Task inputs
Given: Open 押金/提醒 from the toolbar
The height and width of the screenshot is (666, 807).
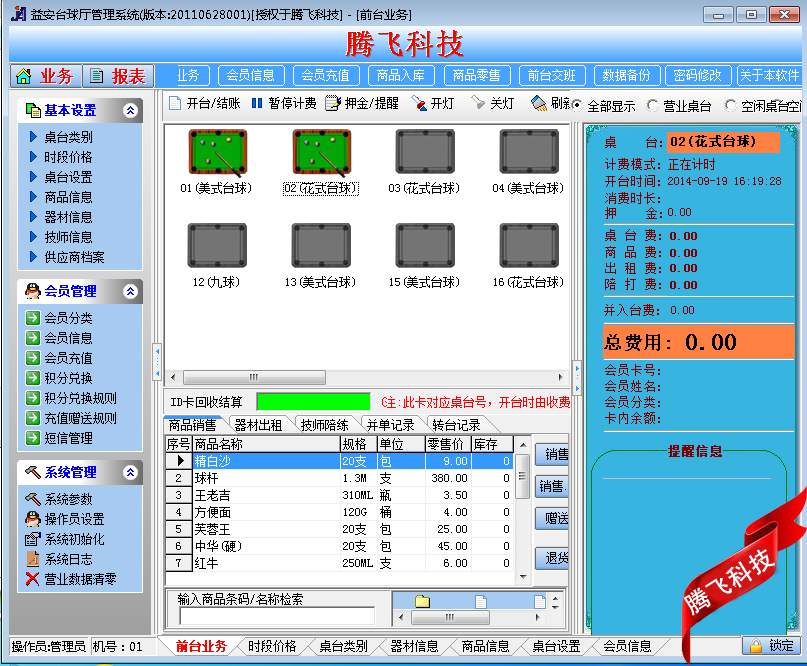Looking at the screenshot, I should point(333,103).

---

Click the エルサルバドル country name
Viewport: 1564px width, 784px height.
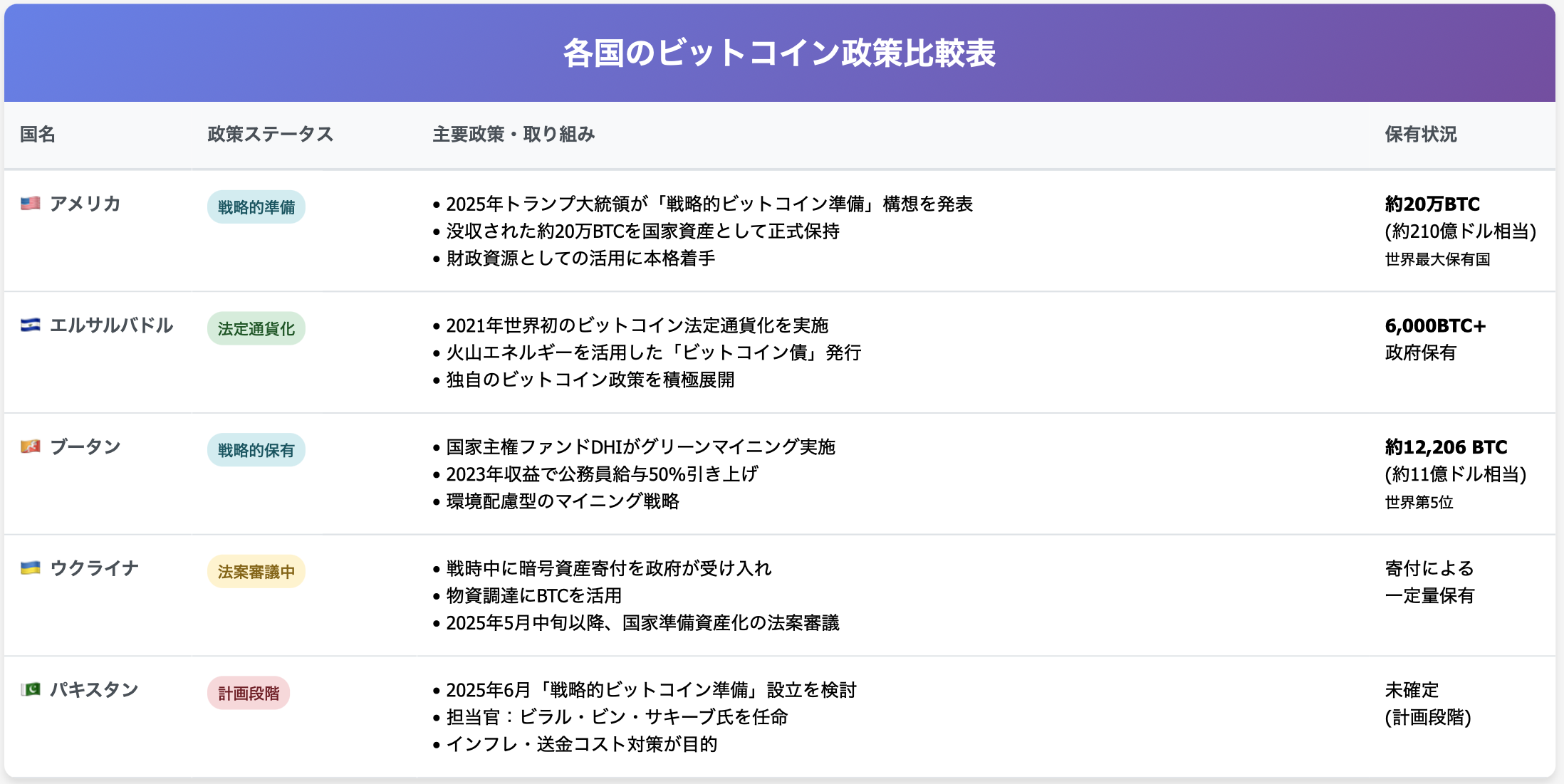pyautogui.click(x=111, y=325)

Task description
Print the lines of the records word for word, starting at the line that contains "Given: Open 押金/提醒 from the toolbar" and ending after the line that contains "Looking at the", and omit the pictures.

Answer to this exercise
Given: Open 押金/提醒 from the toolbar
The height and width of the screenshot is (666, 807).
Looking at the screenshot, I should point(333,103).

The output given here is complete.